Our government would never let an organized criminal enterprise take over our country. Before you get all patriotic and start humming "Battle Hymn of the Republic," realize that our government isn't so interested in protecting us from cartels because they like us a lot. They like being the only criminals with their hands in our pockets and don't take too kindly to competition.
In Mexico they have a different way of doing things and you know it. There isn't one place in the U.S. where the paying off of cops is so frequently practiced that it's a part of your routine for traveling there. (Please lie to me and tell me you don't know to leave a $20 in your wallet and put the rest of your money in your sock just in case you meet a cop). What do you think that cop or government official is willing to do for a few thousand? That's where the trouble starts.
If you really are concerned with the violence in Mexico coming to a stop then you need to lay the blame squarely on the way they run their country from top to bottom. The cartels choose to do business the way they are doing business because they can get away with it. There's no recourse for their actions. Why would they buy out a competitor? They can just kill him and his family and take his business. It saves on the paper work.

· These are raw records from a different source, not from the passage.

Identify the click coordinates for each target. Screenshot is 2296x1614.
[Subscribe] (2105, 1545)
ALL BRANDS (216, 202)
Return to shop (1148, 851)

The government has failed to do their job and thus left it up to unarmed, poor citizens to try and figure out how to stop the criminals. I can't blame them for adopting the, "if you can't beat them, join them," attitude. They really don't have any other choice.
I know what you are saying right now, "but but but Dave we buy the drugs so we are responsible for what the cartels do!" (I know I'm not supposed to cuss and a bunch of you have asked me not to, but we're a 1,000 words deep here and I need to make a point.) Bullshit! I bought a Chrysler, but I'm not responsible for them running their business into the ground.
We are not responsible for their behavior and we need to stop pretending we are. We buy illegal drugs from a lot of different countries. The majority of them conduct business in a quiet non-murderous way. Maybe a few people get killed, but it's not like they are being compared to Baghdad or anything like that. Look at the Canadians. They grow and smuggle in tons and tons of marijuana to the U.S. and they manage to keep the automatic gunfire to a minimum. Why can't the Mexican cartels do that?
Hell, I just thought of something. We're buying drugs from both Canada and Mexico. If we're doing something as consumers that makes one of those countries violent and out of control, then our behavior should have the same effect on the other country, right? We're the problem, right? Well obviously the problem isn't us because you couldn't find two countries handling their duties as America's dope dealer more differently.
While we are on this, "who's to blame" topic, why don't we examine the drug users. If our so called "appetite" for drugs is the problem, shouldn't quitting those drugs be the answer? Wouldn't it be easier to stop smoking crack tomorrow then waiting several years for the federal government to legalize drugs? Why isn't the "blame America first" crowd refusing to buy drugs in hopes that the cartels will stop their bloody war? Oh, I get it. That might require a little effort on their part. Sorry I asked.
I'm just asking for some clarity here. People want to stop the drug wars in Mexico, but all I hear for a solution is to get more Americans hooked the cartel's top selling products. Pardon me if I'm not buying it.
Commence making angry comments about the wonders of Marijuana in the comments section below and realize that I'm on your side.